**TASK TO COMPLETE:**
Report every line from the following entries that contains the string "menu".

**AVAILABLE RECORDS:**
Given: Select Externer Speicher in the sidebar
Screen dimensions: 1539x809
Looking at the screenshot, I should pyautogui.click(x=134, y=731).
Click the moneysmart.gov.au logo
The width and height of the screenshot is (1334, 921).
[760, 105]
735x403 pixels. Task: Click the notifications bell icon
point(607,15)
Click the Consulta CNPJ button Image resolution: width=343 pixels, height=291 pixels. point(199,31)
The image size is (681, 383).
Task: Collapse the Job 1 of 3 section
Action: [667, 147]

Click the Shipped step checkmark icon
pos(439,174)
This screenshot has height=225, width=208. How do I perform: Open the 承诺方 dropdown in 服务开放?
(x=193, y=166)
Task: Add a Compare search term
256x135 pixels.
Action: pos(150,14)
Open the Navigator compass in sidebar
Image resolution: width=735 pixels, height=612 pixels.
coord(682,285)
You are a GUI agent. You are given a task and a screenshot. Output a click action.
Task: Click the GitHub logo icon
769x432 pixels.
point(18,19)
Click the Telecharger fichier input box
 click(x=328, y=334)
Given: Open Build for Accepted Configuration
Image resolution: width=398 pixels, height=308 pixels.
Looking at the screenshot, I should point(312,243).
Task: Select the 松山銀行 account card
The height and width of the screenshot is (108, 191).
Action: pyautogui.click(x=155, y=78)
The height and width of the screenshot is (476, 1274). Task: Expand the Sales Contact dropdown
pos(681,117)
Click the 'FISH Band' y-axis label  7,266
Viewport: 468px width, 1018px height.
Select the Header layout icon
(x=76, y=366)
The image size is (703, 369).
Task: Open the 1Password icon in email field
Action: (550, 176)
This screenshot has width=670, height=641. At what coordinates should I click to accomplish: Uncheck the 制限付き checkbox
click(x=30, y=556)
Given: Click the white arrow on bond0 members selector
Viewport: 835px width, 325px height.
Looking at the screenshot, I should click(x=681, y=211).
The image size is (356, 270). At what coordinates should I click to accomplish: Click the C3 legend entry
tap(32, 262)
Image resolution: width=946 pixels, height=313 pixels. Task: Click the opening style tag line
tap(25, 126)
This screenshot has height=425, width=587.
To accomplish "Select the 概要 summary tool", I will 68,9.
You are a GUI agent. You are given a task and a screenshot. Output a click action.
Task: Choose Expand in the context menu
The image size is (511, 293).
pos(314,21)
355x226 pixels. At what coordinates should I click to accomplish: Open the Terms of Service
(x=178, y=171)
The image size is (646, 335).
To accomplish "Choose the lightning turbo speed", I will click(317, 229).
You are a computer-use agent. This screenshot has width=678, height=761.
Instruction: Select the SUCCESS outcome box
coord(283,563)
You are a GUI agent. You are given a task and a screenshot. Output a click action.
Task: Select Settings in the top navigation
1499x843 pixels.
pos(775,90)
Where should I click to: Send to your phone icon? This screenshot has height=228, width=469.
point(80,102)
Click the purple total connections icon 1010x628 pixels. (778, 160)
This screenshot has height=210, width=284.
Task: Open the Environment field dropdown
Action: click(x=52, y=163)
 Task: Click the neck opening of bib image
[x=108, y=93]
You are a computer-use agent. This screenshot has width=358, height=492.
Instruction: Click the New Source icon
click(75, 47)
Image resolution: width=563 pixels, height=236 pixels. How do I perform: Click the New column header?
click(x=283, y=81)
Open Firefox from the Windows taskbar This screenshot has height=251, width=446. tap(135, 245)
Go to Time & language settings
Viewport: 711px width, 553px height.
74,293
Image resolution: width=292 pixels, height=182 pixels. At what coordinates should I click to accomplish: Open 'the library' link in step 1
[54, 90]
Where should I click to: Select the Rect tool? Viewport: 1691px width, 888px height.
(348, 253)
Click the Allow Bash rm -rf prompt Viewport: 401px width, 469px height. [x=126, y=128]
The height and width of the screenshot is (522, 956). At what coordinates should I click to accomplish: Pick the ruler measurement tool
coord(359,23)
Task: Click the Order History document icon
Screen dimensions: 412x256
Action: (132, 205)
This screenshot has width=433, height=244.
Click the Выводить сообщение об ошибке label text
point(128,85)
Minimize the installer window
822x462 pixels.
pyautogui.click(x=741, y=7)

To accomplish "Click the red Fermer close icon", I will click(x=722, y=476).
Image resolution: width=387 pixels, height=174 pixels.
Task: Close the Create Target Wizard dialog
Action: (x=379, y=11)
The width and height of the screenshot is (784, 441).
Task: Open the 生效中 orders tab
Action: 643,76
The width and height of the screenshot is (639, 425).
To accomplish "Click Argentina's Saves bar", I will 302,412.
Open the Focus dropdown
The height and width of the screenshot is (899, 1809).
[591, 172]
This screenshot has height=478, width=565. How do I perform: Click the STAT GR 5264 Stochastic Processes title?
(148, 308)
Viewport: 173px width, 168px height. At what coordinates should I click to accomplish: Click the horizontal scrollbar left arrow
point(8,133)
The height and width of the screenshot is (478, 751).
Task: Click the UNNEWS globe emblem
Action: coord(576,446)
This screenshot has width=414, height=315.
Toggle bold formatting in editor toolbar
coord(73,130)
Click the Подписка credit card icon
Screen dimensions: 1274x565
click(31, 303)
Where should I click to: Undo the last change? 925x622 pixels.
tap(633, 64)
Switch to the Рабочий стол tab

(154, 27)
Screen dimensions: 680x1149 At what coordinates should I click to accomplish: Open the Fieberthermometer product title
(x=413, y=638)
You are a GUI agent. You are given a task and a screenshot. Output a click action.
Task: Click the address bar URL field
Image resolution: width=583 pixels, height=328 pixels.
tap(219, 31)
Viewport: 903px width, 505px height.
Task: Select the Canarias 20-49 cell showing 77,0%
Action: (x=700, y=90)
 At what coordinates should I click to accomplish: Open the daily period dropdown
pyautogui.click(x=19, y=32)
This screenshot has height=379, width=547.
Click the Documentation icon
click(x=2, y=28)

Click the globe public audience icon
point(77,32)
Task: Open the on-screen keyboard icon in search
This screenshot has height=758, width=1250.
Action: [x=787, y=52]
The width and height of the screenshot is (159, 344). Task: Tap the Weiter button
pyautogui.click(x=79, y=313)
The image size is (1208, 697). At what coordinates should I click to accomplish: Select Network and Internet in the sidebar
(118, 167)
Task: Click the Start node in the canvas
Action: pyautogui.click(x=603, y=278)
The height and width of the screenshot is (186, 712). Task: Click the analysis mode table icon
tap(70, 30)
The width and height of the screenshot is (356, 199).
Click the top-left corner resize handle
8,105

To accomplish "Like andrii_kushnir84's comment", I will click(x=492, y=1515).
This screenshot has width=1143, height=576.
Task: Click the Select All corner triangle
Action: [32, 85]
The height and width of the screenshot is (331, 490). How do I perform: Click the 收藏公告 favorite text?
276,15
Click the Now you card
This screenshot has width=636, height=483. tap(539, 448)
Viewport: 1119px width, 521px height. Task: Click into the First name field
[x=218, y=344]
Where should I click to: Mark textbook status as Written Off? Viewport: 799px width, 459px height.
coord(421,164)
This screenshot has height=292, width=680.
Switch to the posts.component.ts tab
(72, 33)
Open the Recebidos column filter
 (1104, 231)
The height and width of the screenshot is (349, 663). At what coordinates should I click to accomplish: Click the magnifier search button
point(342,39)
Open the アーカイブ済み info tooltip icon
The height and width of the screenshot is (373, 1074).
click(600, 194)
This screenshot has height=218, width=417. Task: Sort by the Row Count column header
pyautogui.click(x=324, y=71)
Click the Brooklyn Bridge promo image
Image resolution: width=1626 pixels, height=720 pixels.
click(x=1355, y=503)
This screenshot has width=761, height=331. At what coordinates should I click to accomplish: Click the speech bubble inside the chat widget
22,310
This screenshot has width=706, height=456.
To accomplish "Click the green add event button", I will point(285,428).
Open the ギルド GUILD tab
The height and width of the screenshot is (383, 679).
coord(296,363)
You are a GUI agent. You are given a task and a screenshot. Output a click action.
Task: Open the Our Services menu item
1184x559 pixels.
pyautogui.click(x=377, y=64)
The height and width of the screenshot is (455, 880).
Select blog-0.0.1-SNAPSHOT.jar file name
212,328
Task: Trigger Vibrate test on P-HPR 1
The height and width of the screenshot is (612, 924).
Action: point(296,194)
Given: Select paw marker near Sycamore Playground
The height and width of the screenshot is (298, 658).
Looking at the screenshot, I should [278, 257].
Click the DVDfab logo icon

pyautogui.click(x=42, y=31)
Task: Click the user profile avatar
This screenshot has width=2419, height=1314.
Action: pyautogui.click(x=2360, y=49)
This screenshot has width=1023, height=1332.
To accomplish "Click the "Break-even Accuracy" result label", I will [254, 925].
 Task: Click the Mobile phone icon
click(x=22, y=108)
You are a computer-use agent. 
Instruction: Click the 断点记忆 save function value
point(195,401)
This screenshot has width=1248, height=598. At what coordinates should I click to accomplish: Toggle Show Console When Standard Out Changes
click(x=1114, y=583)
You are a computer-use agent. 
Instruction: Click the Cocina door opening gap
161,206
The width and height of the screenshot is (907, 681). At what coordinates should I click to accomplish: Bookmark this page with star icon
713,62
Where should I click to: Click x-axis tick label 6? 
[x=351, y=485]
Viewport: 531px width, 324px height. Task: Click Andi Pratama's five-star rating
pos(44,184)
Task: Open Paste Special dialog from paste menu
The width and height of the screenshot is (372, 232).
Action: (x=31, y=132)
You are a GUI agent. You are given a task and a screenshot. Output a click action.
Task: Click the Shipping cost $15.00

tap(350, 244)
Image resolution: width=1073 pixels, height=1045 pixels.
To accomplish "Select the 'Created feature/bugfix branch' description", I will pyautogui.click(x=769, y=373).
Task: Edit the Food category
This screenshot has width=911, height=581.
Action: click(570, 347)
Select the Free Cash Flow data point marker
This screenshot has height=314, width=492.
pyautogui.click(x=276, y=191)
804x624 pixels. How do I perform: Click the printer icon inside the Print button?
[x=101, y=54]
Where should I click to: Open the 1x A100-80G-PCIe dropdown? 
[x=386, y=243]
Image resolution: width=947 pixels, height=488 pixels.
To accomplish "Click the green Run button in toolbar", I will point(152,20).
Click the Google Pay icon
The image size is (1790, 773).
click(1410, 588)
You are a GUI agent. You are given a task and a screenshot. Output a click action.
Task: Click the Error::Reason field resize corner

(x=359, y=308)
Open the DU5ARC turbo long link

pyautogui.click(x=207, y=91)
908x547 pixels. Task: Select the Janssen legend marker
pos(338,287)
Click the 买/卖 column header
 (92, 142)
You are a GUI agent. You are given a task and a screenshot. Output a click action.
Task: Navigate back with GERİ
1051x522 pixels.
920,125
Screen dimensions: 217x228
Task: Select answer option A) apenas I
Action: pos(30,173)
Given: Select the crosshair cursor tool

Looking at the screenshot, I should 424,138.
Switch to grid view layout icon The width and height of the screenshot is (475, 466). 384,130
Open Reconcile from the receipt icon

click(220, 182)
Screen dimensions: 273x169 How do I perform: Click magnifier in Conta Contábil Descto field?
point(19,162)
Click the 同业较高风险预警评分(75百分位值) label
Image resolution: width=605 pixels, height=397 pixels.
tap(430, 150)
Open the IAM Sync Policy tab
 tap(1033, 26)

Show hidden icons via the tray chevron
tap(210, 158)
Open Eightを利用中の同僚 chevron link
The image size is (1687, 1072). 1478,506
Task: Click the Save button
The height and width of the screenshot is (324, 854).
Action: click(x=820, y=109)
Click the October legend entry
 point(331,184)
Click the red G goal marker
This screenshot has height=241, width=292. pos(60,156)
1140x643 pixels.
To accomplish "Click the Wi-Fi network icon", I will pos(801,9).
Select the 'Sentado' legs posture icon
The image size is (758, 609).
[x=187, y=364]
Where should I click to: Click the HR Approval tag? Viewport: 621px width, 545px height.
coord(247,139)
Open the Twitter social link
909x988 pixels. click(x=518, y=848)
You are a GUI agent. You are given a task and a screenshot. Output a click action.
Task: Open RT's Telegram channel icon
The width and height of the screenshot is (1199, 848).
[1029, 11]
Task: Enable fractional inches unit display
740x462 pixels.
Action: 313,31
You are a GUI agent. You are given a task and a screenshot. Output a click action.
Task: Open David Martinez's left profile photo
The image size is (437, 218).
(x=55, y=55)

**WRITTEN RESPONSE:**
Task: Choose Expand in the context menu
Task: Open the Our Services menu item
Task: Open Paste Special dialog from paste menu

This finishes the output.